◆ Your task
What appears from the first line of the data below through the line containing "Viewport: 1031px width, 518px height.", both included, should be copied exactly, and nothing else.

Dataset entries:
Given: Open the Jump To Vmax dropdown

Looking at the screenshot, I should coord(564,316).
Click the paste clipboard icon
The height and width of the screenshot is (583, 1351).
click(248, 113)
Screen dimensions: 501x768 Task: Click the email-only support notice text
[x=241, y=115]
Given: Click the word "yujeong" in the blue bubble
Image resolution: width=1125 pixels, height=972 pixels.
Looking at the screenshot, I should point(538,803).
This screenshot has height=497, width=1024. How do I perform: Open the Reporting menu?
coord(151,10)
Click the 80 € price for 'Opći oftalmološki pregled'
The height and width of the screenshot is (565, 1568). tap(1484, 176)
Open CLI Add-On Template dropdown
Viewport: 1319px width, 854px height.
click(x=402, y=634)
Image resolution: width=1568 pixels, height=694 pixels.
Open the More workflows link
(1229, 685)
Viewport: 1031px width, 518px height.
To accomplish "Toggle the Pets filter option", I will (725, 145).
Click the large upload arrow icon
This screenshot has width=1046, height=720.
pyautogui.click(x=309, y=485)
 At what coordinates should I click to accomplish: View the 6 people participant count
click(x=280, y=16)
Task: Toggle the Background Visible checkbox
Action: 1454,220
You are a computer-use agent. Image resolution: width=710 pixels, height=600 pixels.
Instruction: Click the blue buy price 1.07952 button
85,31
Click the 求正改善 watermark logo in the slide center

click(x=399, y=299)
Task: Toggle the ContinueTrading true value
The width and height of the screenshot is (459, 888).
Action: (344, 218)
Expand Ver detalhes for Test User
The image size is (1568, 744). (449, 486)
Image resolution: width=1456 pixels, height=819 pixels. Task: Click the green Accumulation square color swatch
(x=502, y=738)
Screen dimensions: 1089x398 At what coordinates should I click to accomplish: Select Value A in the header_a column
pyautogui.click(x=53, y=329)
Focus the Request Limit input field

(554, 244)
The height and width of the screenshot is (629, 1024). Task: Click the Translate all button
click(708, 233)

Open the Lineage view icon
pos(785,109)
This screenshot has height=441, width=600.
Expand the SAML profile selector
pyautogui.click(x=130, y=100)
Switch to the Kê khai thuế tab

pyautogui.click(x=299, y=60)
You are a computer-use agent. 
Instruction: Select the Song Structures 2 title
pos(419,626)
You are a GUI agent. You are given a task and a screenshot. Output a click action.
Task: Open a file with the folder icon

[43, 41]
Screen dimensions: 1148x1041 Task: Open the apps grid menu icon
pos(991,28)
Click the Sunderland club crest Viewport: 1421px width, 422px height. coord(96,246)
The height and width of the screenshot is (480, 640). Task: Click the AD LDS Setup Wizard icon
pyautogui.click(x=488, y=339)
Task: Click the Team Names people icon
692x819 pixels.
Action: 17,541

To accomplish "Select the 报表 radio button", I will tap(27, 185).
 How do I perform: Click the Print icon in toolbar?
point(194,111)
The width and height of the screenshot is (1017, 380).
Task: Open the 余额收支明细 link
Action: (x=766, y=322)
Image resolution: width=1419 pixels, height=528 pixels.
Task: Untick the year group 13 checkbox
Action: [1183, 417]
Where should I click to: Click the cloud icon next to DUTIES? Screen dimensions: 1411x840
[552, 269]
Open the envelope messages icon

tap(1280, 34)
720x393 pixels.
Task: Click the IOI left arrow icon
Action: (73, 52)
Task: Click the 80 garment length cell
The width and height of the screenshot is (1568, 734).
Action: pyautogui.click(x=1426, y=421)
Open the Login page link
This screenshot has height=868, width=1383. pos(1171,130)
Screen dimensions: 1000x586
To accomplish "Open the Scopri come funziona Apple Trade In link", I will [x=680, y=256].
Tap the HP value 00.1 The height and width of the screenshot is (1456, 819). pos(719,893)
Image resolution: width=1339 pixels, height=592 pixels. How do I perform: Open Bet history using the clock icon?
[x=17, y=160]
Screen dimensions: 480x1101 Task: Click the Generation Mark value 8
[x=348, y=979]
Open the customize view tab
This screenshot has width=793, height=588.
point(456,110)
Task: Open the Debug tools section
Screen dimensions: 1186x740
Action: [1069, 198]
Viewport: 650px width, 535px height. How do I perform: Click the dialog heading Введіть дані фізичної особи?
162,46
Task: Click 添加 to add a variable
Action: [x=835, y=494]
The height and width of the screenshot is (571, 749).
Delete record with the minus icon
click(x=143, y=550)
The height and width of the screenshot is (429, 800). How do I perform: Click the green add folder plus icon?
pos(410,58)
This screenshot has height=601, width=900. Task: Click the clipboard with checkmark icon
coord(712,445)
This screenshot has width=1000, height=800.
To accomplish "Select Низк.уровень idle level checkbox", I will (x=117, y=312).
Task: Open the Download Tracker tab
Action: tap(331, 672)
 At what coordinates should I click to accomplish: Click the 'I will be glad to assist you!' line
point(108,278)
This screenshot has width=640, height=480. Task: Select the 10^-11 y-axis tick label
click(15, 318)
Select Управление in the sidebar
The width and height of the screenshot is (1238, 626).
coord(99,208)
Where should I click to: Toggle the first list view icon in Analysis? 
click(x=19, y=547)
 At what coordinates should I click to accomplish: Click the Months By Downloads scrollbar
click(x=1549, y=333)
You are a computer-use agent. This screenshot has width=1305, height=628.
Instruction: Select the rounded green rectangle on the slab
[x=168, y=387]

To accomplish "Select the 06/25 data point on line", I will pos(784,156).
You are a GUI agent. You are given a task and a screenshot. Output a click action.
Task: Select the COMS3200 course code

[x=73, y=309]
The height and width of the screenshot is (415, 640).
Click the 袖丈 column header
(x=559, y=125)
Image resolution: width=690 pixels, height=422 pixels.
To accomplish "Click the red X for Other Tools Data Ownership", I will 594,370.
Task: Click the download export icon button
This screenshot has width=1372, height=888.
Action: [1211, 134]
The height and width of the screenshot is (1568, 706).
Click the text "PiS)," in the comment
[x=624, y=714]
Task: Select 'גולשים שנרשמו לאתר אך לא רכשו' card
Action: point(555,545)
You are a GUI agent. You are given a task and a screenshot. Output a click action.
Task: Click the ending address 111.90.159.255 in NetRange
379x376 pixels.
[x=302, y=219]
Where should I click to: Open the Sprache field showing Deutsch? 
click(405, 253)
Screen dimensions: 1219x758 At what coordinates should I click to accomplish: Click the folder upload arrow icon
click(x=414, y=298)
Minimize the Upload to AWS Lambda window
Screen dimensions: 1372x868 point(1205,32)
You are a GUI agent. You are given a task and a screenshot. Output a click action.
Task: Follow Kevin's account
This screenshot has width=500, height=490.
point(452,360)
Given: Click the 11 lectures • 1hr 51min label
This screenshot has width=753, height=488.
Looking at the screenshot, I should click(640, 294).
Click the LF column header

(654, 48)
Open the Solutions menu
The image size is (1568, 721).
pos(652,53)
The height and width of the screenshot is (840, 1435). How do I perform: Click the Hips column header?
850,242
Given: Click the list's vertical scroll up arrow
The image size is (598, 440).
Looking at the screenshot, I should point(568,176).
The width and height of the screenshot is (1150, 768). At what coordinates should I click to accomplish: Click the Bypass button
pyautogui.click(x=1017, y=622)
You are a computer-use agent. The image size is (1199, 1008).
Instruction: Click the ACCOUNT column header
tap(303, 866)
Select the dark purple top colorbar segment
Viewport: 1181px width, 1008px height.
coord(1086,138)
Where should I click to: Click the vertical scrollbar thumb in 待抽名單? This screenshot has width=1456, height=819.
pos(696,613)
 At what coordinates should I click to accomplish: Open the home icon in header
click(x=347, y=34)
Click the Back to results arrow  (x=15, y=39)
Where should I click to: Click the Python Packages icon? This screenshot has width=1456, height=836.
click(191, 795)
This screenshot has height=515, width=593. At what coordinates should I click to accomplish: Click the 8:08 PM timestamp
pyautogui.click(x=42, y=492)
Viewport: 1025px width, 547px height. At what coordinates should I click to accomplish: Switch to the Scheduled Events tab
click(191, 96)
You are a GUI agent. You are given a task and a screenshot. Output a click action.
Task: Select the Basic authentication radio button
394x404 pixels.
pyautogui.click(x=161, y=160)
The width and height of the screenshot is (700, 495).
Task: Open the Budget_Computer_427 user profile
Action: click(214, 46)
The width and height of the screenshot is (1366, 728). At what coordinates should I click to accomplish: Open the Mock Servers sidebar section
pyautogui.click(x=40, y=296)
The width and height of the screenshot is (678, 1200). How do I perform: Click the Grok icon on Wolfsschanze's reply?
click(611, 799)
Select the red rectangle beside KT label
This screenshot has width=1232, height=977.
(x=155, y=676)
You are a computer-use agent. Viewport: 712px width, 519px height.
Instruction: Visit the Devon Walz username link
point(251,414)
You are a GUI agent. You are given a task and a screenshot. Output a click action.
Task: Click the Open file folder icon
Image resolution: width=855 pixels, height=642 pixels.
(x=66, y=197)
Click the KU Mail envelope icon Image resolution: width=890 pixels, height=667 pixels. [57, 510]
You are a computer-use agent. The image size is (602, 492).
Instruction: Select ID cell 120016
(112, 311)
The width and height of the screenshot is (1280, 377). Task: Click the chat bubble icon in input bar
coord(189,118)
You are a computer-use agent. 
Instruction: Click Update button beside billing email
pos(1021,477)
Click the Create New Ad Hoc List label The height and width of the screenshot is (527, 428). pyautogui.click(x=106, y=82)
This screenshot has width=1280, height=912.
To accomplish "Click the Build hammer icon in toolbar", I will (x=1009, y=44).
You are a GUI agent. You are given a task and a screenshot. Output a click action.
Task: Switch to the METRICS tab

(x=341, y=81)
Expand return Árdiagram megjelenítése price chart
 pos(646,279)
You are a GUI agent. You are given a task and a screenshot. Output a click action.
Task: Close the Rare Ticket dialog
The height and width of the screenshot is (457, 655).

◆ Problem solution
Given: Open the Jump To Vmax dropdown

Looking at the screenshot, I should coord(564,316).
Click the paste clipboard icon
The height and width of the screenshot is (583, 1351).
click(248, 113)
Screen dimensions: 501x768 Task: Click the email-only support notice text
[x=241, y=115]
Given: Click the word "yujeong" in the blue bubble
Image resolution: width=1125 pixels, height=972 pixels.
Looking at the screenshot, I should point(538,803).
This screenshot has height=497, width=1024. How do I perform: Open the Reporting menu?
coord(151,10)
Click the 80 € price for 'Opći oftalmološki pregled'
The height and width of the screenshot is (565, 1568). tap(1484, 176)
Open CLI Add-On Template dropdown
Viewport: 1319px width, 854px height.
click(x=402, y=634)
Image resolution: width=1568 pixels, height=694 pixels.
Open the More workflows link
(1229, 685)
Viewport: 1031px width, 518px height.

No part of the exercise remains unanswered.